(Page extract begins)

Philadelphia, PA, September 21, 2010 For the past two decades, cancer therapy has become more sophisticated and effective, resulting in an ever-expanding group of long-term cancer survivors. There is also a growing awareness of the potentially negative effects of cancer treatment on the heart and the management of cardiac disease during and after cancer therapy. In the September/October issue of Progress in Cardiovascular Diseases an international group of experts takes an in-depth look at the ways in which cancer treatment profoundly impacts patients' cardiovascular function and can become a major detriment of overall survival.

Guest Editors of this issue, Douglas L. Mann, MD, and Ronald J. Krone, MD, both of the Division of Cardiology, Washington University School of Medicine, St. Louis, put the situation into perspective. "The management of heart disease in all its forms in patients with cancer in all its forms presents special challenges to the cardiologist. In the war on cancer, the cardiologist is not in the front lines, directly confronting the enemy, but in the role of support and supply, providing the oncologist the ability to keep the warrior strong enough to defeat the enemy. In fighting the war on cancer, there is, like in any war, unwanted 'collateral damage.' There is no 'silver bullet' but, in many ways, a refined shotgun, blasting the tumor while pellets hit other vital organs. The bone marrow, liver, and nervous system get their share of hits; but the heart and vascular system are certainly at risk depending on the weapon used, particularly because the vascular system and blood supply are intimately involved in any treatment delivery. Just as in a war, not only must the enemy be destroyed; but the damage must be contained to permit the rebuilding of the homeland."

(Page extract ends)
(Material supplied begins)

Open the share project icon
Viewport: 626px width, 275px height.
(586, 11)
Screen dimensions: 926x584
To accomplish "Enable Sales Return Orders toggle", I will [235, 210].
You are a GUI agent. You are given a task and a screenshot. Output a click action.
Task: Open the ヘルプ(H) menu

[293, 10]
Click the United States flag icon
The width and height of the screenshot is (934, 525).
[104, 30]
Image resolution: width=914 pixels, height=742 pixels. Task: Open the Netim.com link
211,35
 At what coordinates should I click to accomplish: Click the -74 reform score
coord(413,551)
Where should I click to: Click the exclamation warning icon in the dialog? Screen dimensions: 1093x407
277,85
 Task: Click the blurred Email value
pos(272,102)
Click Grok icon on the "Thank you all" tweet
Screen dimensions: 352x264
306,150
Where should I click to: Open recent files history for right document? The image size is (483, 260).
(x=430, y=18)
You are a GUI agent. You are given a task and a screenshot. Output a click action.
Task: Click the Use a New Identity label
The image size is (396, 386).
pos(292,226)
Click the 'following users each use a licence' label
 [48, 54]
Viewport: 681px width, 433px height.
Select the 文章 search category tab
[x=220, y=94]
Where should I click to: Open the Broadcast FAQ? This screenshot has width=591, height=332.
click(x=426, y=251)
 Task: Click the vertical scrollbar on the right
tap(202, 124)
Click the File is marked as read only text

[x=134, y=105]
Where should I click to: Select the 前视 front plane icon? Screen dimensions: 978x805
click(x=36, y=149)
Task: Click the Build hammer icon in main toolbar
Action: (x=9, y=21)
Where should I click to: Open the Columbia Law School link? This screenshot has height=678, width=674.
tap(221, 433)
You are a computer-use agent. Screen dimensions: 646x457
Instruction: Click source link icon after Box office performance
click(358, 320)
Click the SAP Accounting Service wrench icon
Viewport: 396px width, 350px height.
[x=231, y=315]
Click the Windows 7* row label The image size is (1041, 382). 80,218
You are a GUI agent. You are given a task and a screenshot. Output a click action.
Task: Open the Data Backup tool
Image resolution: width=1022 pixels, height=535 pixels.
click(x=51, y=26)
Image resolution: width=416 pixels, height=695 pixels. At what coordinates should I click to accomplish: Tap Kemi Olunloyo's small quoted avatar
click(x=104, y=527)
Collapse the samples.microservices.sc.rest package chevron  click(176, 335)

(Material supplied ends)

■ Tasks for this exercise:
**a.** According to the press release, which issue of Progress in Cardiovascular Diseases takes an in-depth look at how cancer treatment affects cardiovascular function?
**b.** List every organ or body system that the press release names as being hit in the refined shotgun comparison.
**c.** Output the part of the press release that opens with the words containing "Philadelphia, PA, September" and closes with "of overall survival.".

■ Your responses:
**a.** The September/October issue.

**b.** Bone marrow, liver, nervous system, heart, vascular system

**c.**
Philadelphia, PA, September 21, 2010 For the past two decades, cancer therapy has become more sophisticated and effective, resulting in an ever-expanding group of long-term cancer survivors. There is also a growing awareness of the potentially negative effects of cancer treatment on the heart and the management of cardiac disease during and after cancer therapy. In the September/October issue of Progress in Cardiovascular Diseases an international group of experts takes an in-depth look at the ways in which cancer treatment profoundly impacts patients' cardiovascular function and can become a major detriment of overall survival.